For the records below, tally the lines that include the word "dropdown" and report the number alone.

(Extracted data entries)
^^^^
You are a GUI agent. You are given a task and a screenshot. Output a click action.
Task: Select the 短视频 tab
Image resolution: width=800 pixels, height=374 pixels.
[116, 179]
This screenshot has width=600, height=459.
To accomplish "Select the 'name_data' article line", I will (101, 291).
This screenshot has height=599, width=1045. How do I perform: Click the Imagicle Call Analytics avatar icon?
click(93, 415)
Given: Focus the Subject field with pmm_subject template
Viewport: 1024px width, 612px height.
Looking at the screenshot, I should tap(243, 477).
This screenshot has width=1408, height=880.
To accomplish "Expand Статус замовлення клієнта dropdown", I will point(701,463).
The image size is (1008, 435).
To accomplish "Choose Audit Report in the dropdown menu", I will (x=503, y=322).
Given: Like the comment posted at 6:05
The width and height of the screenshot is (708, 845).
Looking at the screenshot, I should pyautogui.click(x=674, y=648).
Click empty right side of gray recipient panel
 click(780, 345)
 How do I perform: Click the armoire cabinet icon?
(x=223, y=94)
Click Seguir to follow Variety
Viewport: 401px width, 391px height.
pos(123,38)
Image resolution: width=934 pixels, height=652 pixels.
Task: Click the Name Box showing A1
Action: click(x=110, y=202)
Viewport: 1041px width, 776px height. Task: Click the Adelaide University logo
^^^^
→ **EXPECTED OUTPUT**
2